Fußgeruch ein für alle Mal loswerden: Schnell wirkende Anwendungen, Hausmittel und Fußbäder gegen Schweißfüße

Vermutlich ist es auch Ihnen schon einmal passiert: Sie ziehen die Schuhe aus und es schlägt Ihnen ein Geruch entgegen, der nicht unbedingt als angenehm zu bezeichnen ist. Leiden Sie jedoch regelmäßig unter Schweißfüßen, so helfen Ihnen einige einfache Tricks, dieses lästige Problem zu lösen.

Wie kommt es zu Schweißfüßen?

Schwitzen ist ein wichtiger und notwendiger Prozess des Körpers, mit dem er seine Temperatur reguliert. Schweiß an sich, der aus Wasser und Salz besteht, riecht nicht. Hat das Wasser jedoch keine Möglichkeit, zu verdunsten, so beginnt ein durch Bakterien hervorgerufener Zersetzungsprozess, in dessen Folge übelriechende Säure entsteht. Da Füße meist in Schuhen stecken, kommt es genau dort zu diesem Prozess und infolge dessen entstehen müffelnde Schweißfüße.

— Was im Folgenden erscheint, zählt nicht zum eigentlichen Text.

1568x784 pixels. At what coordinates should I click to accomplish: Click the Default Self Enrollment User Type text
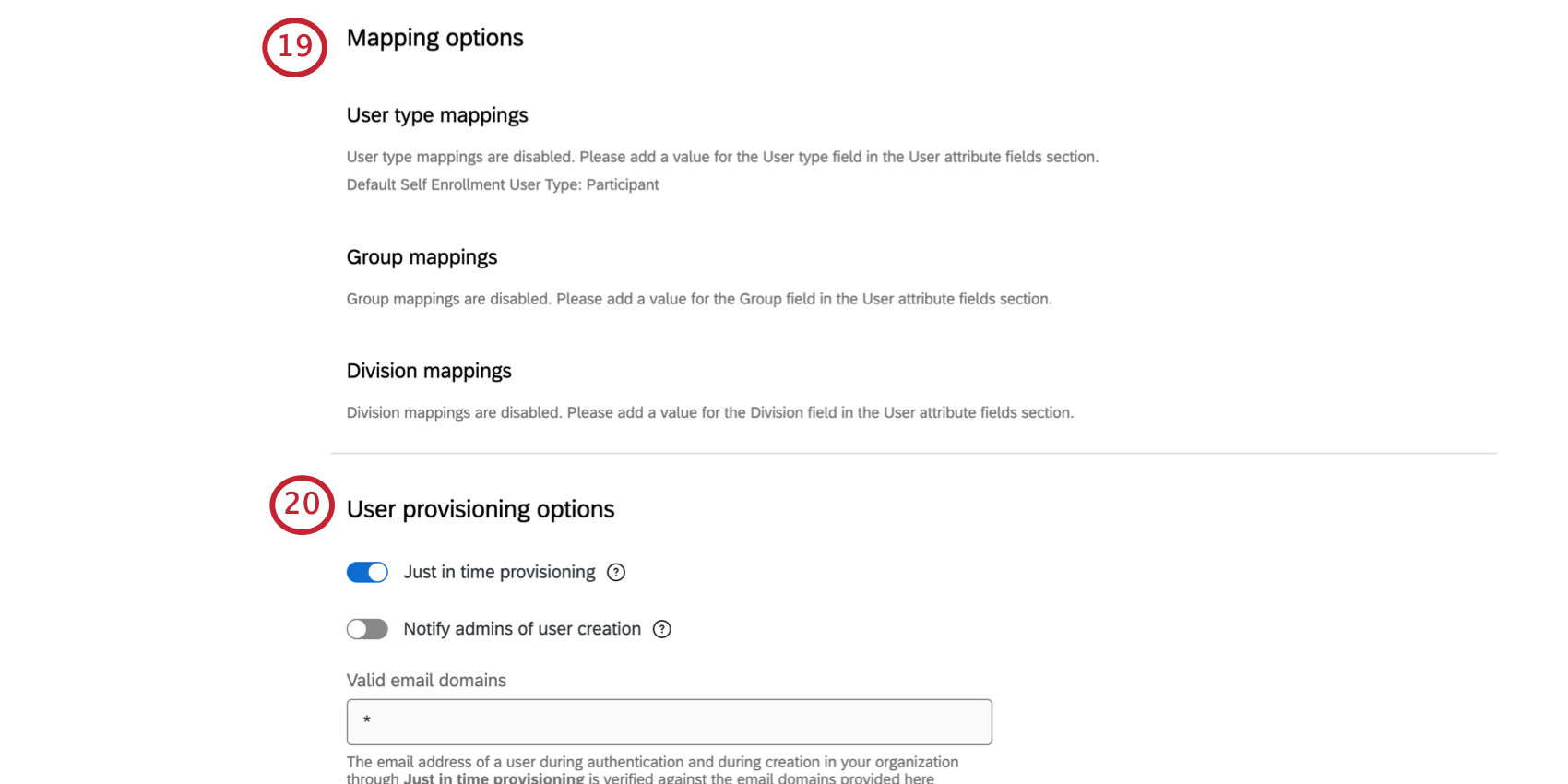pos(502,184)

Was also kann man tun gegen Schweißfüße?

Die richtigen Schuhe und Socken gegen Käsefüße

Socken aus Naturmaterialien sind atmungsaktiv und transportieren den Schweiß vom Fuß nach außen. Deshalb sollten Sie zu Baumwoll- oder Wollstrümpfen greifen und keine Synthetikstrümpfe wählen.

Antibakterielle Socken gegen Schweißfüße

Es gibt auch spezielle Socken gegen Schweißfüße, die antibakteriell wirken. Wenn die Socken noch nicht reichen, kann man sich zusätzlich Zedernholzsohlen gegen Fußgeruch kaufen.

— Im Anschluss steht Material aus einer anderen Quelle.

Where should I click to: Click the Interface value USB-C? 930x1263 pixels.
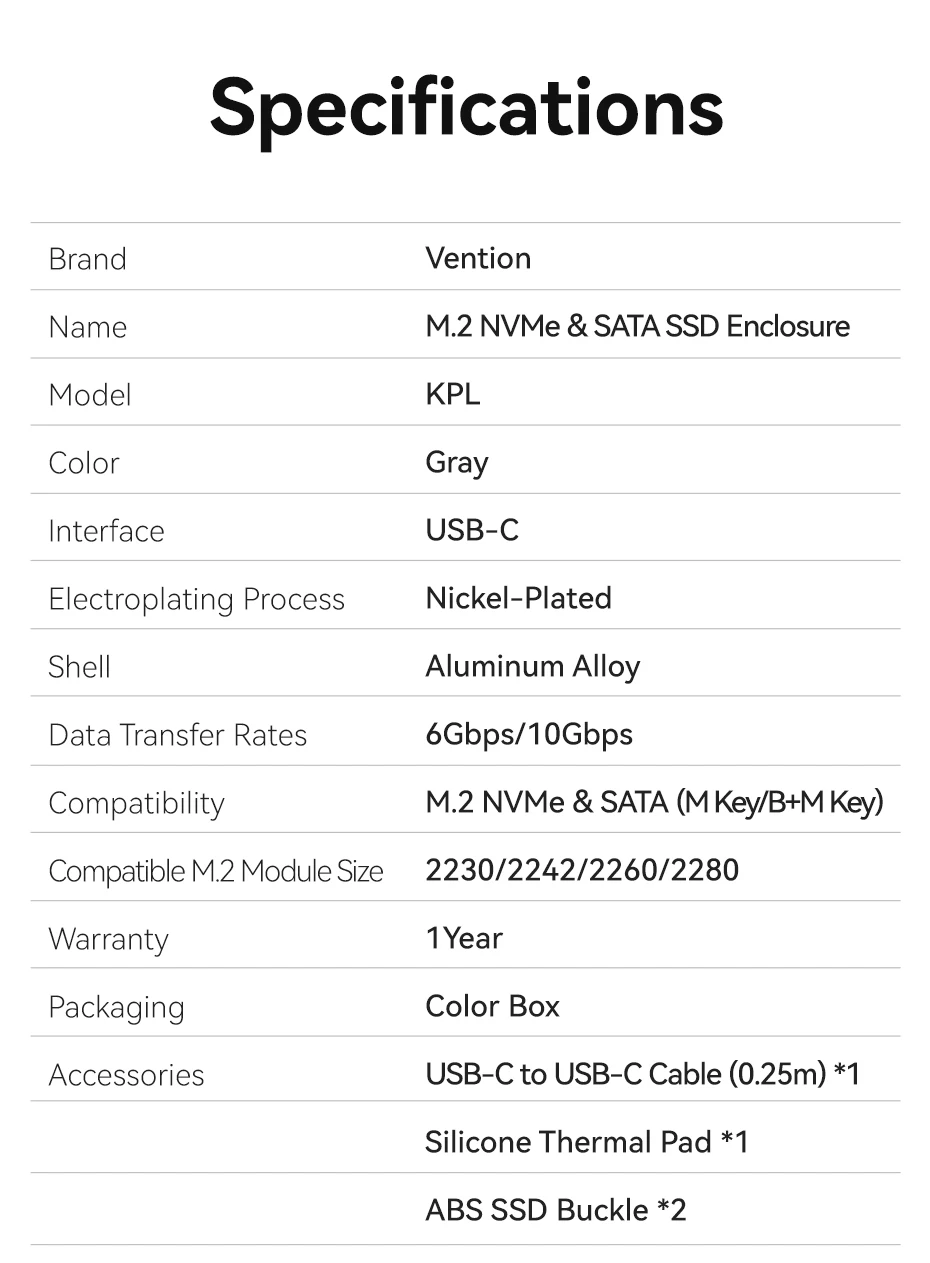(472, 530)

Die besten Schuhe gegen Schweißfüße

Tragen Sie außerdem offene Schuhe oder Schuhe aus atmungsaktivem Material. Dies können Schuhe aus Baumwolle oder Leder sein oder auch sportliche Schuhe, die aus speziellen, netzähnlichen Stoffen hergestellt werden.

Dünne Einlegesohlen in den Schuhen saugen ebenfalls Schweiß auf. Wählen Sie entweder lange haltbare, atmungsaktive Ledersohlen oder Wegwerfsohlen, die Sie regelmäßig austauschen.

Die Kombination von atmungsaktiven Socken und Schuhen verhindert, dass sich der Schweiß am Fuß sammelt und dass Stinkefüße und Fußgeruch entstehen können.

Hausmittel gegen Schweißfüße

Die wichtigste Mittel gegen Schweißfüße ist gewissenhafte Hygiene. Die Füße sollten mindestens 2x täglich gewaschen, danach sorgfältig abgetrocknet und gepflegt werden.

Fußbäder gegen Schweißfüße

Es gibt verschiedene Fußbäder, die gegen Schweißfüße und Fußgeruch helfen.

Salbei Fußbad gegen Fußgeruch und Fußschweiß

Salbei ist ein altbekanntes Mittel, das gegen übermäßiges Schwitzen hilft. Stellen Sie ein Fußbad aus losem Salbei und Wasser her und baden Sie Ihre Füße 20 Minuten darin. Gönnen Sie sich zusätzlich einige Tassen Salbeitee am Tag, denn auch innerlich angewandt wirkt Salbei schweißhemmend.

Teebaumöl und Apfelessig Fußbäder gegen Schweißfüße

Teebaumöl und Apfelessig wirken ebenfalls antibakteriell, sodass Sie auch Fußbäder mit diesen Zusätzen machen können.

Nach dem Fußbad: Natron für trockene Füße

Nach der Fußreinigung nach dem Fußbad können Sie Ihre Füße mit Natron einstäuben. Natron saugt Flüssigkeiten auf, desinfiziert und beugt so ebenfalls der Schweißbildung vor. Geben Sie auch ein wenig Natronpulver in Ihre Schuhe, lassen es einwirken und schütteln das überschüssige Pulver danach heraus.